- _To be done_
Update the records below by changing each "Instruction" to "Directive" and leaving everything else untouched.

- _Recorded information_
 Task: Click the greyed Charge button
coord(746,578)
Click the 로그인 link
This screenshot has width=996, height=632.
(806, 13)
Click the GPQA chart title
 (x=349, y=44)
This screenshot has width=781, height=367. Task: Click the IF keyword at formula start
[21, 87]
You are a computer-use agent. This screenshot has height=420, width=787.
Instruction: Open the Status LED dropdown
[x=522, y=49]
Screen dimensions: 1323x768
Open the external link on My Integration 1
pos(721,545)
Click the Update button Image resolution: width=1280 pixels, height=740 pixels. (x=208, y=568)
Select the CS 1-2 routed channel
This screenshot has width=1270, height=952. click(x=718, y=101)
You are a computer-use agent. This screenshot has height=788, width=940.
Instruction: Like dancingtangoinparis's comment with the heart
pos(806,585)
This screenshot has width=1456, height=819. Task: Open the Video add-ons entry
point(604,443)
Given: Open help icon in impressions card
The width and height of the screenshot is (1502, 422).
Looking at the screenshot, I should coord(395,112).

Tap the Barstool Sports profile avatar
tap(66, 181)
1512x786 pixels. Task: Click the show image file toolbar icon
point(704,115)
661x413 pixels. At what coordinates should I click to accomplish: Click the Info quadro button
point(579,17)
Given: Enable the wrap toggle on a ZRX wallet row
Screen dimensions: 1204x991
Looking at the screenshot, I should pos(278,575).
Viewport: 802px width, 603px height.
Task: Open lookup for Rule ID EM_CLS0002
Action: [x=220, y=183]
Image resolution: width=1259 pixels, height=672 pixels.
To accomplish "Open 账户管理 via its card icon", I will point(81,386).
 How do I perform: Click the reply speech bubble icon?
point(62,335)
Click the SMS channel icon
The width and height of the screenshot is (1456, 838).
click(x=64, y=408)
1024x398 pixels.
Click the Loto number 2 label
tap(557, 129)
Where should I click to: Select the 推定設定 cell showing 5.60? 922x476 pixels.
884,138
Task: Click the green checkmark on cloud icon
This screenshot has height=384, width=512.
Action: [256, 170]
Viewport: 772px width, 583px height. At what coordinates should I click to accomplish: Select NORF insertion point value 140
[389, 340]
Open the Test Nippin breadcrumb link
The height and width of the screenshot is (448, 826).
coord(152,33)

- _Exercise solution_
 Task: Click the greyed Charge button
coord(746,578)
Click the 로그인 link
This screenshot has width=996, height=632.
(806, 13)
Click the GPQA chart title
 (x=349, y=44)
This screenshot has width=781, height=367. Task: Click the IF keyword at formula start
[21, 87]
You are a computer-use agent. This screenshot has height=420, width=787.
Directive: Open the Status LED dropdown
[x=522, y=49]
Screen dimensions: 1323x768
Open the external link on My Integration 1
pos(721,545)
Click the Update button Image resolution: width=1280 pixels, height=740 pixels. (x=208, y=568)
Select the CS 1-2 routed channel
This screenshot has width=1270, height=952. click(x=718, y=101)
You are a computer-use agent. This screenshot has height=788, width=940.
Directive: Like dancingtangoinparis's comment with the heart
pos(806,585)
This screenshot has width=1456, height=819. Task: Open the Video add-ons entry
point(604,443)
Given: Open help icon in impressions card
The width and height of the screenshot is (1502, 422).
Looking at the screenshot, I should coord(395,112).

Tap the Barstool Sports profile avatar
tap(66, 181)
1512x786 pixels. Task: Click the show image file toolbar icon
point(704,115)
661x413 pixels. At what coordinates should I click to accomplish: Click the Info quadro button
point(579,17)
Given: Enable the wrap toggle on a ZRX wallet row
Screen dimensions: 1204x991
Looking at the screenshot, I should pos(278,575).
Viewport: 802px width, 603px height.
Task: Open lookup for Rule ID EM_CLS0002
Action: [x=220, y=183]
Image resolution: width=1259 pixels, height=672 pixels.
To accomplish "Open 账户管理 via its card icon", I will point(81,386).
 How do I perform: Click the reply speech bubble icon?
point(62,335)
Click the SMS channel icon
The width and height of the screenshot is (1456, 838).
click(x=64, y=408)
1024x398 pixels.
Click the Loto number 2 label
tap(557, 129)
Where should I click to: Select the 推定設定 cell showing 5.60? 922x476 pixels.
884,138
Task: Click the green checkmark on cloud icon
This screenshot has height=384, width=512.
Action: [256, 170]
Viewport: 772px width, 583px height. At what coordinates should I click to accomplish: Select NORF insertion point value 140
[389, 340]
Open the Test Nippin breadcrumb link
The height and width of the screenshot is (448, 826).
coord(152,33)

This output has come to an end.